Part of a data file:
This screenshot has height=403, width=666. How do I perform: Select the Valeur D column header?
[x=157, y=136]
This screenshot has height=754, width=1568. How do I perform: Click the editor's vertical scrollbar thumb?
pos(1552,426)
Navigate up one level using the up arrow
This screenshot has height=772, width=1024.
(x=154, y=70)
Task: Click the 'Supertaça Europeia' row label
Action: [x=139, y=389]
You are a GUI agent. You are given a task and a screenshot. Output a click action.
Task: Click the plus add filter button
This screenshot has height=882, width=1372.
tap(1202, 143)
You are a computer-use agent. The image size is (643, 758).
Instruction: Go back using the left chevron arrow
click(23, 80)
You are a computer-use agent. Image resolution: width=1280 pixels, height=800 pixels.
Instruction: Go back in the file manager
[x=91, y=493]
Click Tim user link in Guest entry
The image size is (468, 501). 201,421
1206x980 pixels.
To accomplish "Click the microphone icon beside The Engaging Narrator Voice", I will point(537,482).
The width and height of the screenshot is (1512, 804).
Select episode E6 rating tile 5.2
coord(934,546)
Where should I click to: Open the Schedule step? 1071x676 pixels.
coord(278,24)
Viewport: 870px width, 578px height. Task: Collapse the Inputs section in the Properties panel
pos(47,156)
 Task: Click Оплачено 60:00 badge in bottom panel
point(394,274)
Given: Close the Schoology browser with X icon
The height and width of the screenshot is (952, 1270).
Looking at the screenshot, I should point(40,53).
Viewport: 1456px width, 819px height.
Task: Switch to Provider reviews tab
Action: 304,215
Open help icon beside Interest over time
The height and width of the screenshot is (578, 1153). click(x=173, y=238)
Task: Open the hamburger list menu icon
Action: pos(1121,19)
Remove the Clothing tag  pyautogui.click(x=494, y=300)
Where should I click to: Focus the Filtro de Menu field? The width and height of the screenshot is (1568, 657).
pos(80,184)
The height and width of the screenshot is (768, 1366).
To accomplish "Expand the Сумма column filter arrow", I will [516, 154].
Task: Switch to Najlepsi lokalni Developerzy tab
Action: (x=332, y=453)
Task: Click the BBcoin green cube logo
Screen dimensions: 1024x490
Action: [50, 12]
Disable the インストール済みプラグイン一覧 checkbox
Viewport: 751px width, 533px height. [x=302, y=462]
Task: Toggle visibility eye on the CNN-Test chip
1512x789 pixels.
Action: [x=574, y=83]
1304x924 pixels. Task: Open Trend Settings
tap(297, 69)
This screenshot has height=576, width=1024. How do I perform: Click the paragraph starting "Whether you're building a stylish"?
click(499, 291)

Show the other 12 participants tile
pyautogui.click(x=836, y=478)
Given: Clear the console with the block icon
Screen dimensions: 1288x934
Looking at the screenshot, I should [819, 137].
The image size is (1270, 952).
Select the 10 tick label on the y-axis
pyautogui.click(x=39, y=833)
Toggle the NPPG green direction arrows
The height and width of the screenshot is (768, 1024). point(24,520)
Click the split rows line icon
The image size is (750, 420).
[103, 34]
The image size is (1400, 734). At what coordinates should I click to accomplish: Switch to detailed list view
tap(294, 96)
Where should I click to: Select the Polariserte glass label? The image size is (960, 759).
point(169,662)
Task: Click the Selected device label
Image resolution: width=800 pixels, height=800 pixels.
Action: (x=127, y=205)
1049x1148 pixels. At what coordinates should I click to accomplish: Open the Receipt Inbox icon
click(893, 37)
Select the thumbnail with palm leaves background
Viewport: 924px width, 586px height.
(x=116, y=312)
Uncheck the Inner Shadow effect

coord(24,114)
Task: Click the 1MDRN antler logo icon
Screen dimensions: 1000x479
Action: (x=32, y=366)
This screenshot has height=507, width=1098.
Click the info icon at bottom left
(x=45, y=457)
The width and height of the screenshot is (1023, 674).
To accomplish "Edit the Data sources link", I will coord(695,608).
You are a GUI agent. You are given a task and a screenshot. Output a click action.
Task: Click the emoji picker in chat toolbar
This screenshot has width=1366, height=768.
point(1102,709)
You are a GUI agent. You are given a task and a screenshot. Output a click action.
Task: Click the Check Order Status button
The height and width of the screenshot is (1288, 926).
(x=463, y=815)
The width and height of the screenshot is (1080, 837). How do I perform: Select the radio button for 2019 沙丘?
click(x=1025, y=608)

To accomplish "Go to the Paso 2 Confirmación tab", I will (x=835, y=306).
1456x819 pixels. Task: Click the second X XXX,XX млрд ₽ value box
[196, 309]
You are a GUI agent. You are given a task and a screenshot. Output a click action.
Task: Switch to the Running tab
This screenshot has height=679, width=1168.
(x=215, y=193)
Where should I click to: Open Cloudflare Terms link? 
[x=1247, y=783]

Your task: Copy out word for word everything in the material above, from its first line down through the line containing "tap(1202, 143)".

Answer for this exercise:
This screenshot has height=403, width=666. How do I perform: Select the Valeur D column header?
[x=157, y=136]
This screenshot has height=754, width=1568. How do I perform: Click the editor's vertical scrollbar thumb?
pos(1552,426)
Navigate up one level using the up arrow
This screenshot has height=772, width=1024.
(x=154, y=70)
Task: Click the 'Supertaça Europeia' row label
Action: [x=139, y=389]
You are a GUI agent. You are given a task and a screenshot. Output a click action.
Task: Click the plus add filter button
This screenshot has height=882, width=1372.
tap(1202, 143)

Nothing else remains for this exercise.